TL;DR Current beliefs suggest that a single vision model cannot achieve SOTA performance across language-centric and spatial tasks. Perception Encoder (PE) is a vision encoder demonstrates that contrastive vision-language pretraining provides versatile features suitable for both multimodal language modeling and dense spatial prediction. These diverse capabilities reside within intermediate layers rather than the model output. The authors fine-tune two PE variants to migrate these hidden representations to the final layer: one optimized for language tasks and another for spatial tasks.
Motivation
Today’s common wisdom in the vision community cites that distinct pretraining objectives are required for different task:
- Contrastive loss for zero-shot classification
- Captioning for multimodal language models (MLLMs)
- Self-supervised learning for spatial localization.
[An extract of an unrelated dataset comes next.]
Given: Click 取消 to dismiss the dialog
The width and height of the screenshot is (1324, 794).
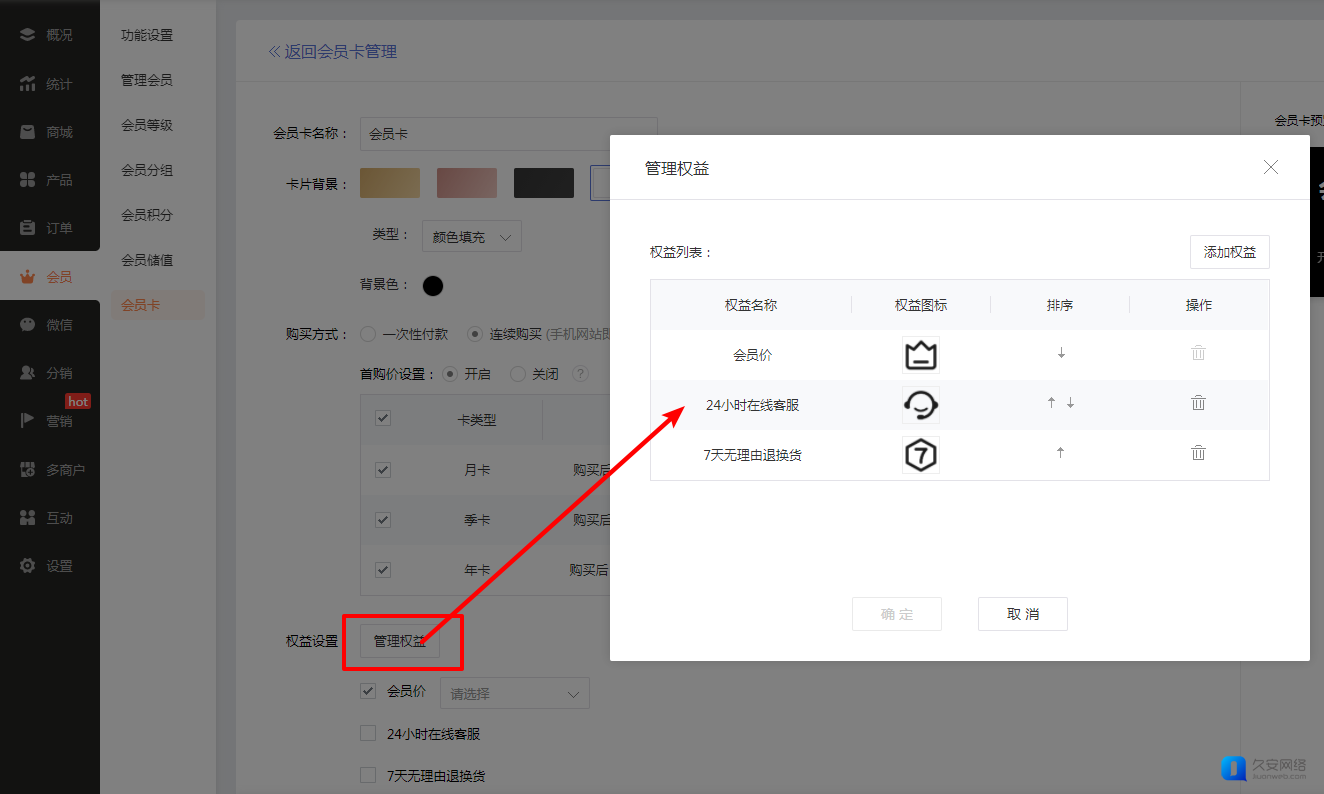Looking at the screenshot, I should (1022, 614).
Combining these strategies often leads to exponential complexity that hinders scaling.
💡 The authors identify that a robustly trained contrastive model internally contains features that match or exceed specialized models in tasks like OCR, depth estimation, and tracking.
However, these “best” embeddings are typically hidden in middle layers, while the final layer specialized for the contrastive objective performs poorly on dense spatial or fine-grained language tasks
Suggested Training Method
The authors develop a multi-stage pipeline to create a unified SOTA encoder:
- Stage #1: PE Core (Image): Training a large-scale image encoder using a refined contrastive recipe on 5.4B image-text pairs.
- Stage #2: Video Data Engine: Utilizing the image encoder to build a video captioning system (Perception Language Model) to generate dense descriptions for 22M videos.
- Stage #3: Joint Finetuning: Finetuning the image encoder on both image and video data (via average pooling across sampled frames).
- Stage #4: Alignment Tuning: Specific training to “lift” the hidden intermediate features to the final layer for either language or spatial tasks.

Stage #1: PE Core
The authors improve the standard CLIP recipe through several regularization and efficiency techniques. Some of them are:
- Progressive Resolution: Training is split into stages of 98, 154, 224, and 336 resolutions to maintain performance while halving FLOPs.
- Scaled Batching: Doubling the batch size from 32K to 64K increases task difficulty by having larger chance of having hard negatives in the batch.
- 2D [[RoPE]]: Adding 2D Rotary Positional Embeddings improves extrapolation and robustness.
- Mask Regularization: A variation of MaskFeat is used where 1/16th of the batch is masked; masked tokens must match their unmasked counterparts via cosine similarity.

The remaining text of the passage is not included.